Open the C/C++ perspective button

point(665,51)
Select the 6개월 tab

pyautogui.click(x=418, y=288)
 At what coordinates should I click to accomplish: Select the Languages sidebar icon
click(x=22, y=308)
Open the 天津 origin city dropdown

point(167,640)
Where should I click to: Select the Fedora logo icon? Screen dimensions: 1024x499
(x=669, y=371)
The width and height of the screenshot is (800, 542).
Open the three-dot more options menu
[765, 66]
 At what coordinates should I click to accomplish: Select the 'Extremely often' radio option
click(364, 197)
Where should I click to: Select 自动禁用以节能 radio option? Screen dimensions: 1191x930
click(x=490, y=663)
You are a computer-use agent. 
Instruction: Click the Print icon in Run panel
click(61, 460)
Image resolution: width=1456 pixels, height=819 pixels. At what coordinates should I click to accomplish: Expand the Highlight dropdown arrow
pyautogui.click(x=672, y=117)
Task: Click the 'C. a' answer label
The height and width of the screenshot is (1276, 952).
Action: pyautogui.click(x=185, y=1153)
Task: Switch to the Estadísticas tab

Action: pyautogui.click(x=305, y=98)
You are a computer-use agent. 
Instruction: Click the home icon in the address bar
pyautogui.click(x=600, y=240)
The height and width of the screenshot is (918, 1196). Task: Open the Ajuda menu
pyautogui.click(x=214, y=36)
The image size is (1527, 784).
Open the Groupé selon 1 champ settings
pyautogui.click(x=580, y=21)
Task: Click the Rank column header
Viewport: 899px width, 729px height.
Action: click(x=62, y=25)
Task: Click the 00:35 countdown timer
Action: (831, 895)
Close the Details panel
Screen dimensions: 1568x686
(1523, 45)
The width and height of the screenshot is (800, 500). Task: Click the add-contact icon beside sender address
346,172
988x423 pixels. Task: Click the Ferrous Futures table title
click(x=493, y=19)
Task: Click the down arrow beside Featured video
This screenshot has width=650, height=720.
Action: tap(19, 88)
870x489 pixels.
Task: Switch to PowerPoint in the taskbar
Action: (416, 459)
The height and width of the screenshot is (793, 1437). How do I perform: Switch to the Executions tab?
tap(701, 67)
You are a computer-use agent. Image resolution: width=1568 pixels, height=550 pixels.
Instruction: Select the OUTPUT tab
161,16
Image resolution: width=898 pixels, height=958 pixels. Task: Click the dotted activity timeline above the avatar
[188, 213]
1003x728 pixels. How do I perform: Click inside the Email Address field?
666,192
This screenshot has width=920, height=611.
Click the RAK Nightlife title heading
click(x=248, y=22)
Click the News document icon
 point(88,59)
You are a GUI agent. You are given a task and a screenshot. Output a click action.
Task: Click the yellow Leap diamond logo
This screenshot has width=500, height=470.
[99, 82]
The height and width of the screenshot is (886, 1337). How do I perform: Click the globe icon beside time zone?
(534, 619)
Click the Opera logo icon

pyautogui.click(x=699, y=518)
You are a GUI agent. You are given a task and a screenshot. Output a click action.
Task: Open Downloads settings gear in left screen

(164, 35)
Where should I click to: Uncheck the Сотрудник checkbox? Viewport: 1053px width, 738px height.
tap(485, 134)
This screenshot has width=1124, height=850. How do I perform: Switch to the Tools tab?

____

*Work order*.
Return the whole listing, keeping every line exactly as it is.

*Response to the exercise*.
Open the C/C++ perspective button

point(665,51)
Select the 6개월 tab

pyautogui.click(x=418, y=288)
 At what coordinates should I click to accomplish: Select the Languages sidebar icon
click(x=22, y=308)
Open the 天津 origin city dropdown

point(167,640)
Where should I click to: Select the Fedora logo icon? Screen dimensions: 1024x499
(x=669, y=371)
The width and height of the screenshot is (800, 542).
Open the three-dot more options menu
[765, 66]
 At what coordinates should I click to accomplish: Select the 'Extremely often' radio option
click(364, 197)
Where should I click to: Select 自动禁用以节能 radio option? Screen dimensions: 1191x930
click(x=490, y=663)
You are a computer-use agent. 
Instruction: Click the Print icon in Run panel
click(61, 460)
Image resolution: width=1456 pixels, height=819 pixels. At what coordinates should I click to accomplish: Expand the Highlight dropdown arrow
pyautogui.click(x=672, y=117)
Task: Click the 'C. a' answer label
The height and width of the screenshot is (1276, 952).
Action: pyautogui.click(x=185, y=1153)
Task: Switch to the Estadísticas tab

Action: pyautogui.click(x=305, y=98)
You are a computer-use agent. 
Instruction: Click the home icon in the address bar
pyautogui.click(x=600, y=240)
The height and width of the screenshot is (918, 1196). Task: Open the Ajuda menu
pyautogui.click(x=214, y=36)
The image size is (1527, 784).
Open the Groupé selon 1 champ settings
pyautogui.click(x=580, y=21)
Task: Click the Rank column header
Viewport: 899px width, 729px height.
Action: click(x=62, y=25)
Task: Click the 00:35 countdown timer
Action: (831, 895)
Close the Details panel
Screen dimensions: 1568x686
(1523, 45)
The width and height of the screenshot is (800, 500). Task: Click the add-contact icon beside sender address
346,172
988x423 pixels. Task: Click the Ferrous Futures table title
click(x=493, y=19)
Task: Click the down arrow beside Featured video
This screenshot has width=650, height=720.
Action: tap(19, 88)
870x489 pixels.
Task: Switch to PowerPoint in the taskbar
Action: (416, 459)
The height and width of the screenshot is (793, 1437). How do I perform: Switch to the Executions tab?
tap(701, 67)
You are a computer-use agent. Image resolution: width=1568 pixels, height=550 pixels.
Instruction: Select the OUTPUT tab
161,16
Image resolution: width=898 pixels, height=958 pixels. Task: Click the dotted activity timeline above the avatar
[188, 213]
1003x728 pixels. How do I perform: Click inside the Email Address field?
666,192
This screenshot has width=920, height=611.
Click the RAK Nightlife title heading
click(x=248, y=22)
Click the News document icon
 point(88,59)
You are a GUI agent. You are given a task and a screenshot. Output a click action.
Task: Click the yellow Leap diamond logo
This screenshot has width=500, height=470.
[99, 82]
The height and width of the screenshot is (886, 1337). How do I perform: Click the globe icon beside time zone?
(534, 619)
Click the Opera logo icon

pyautogui.click(x=699, y=518)
You are a GUI agent. You are given a task and a screenshot. Output a click action.
Task: Open Downloads settings gear in left screen

(164, 35)
Where should I click to: Uncheck the Сотрудник checkbox? Viewport: 1053px width, 738px height.
tap(485, 134)
This screenshot has width=1124, height=850. How do I perform: Switch to the Tools tab?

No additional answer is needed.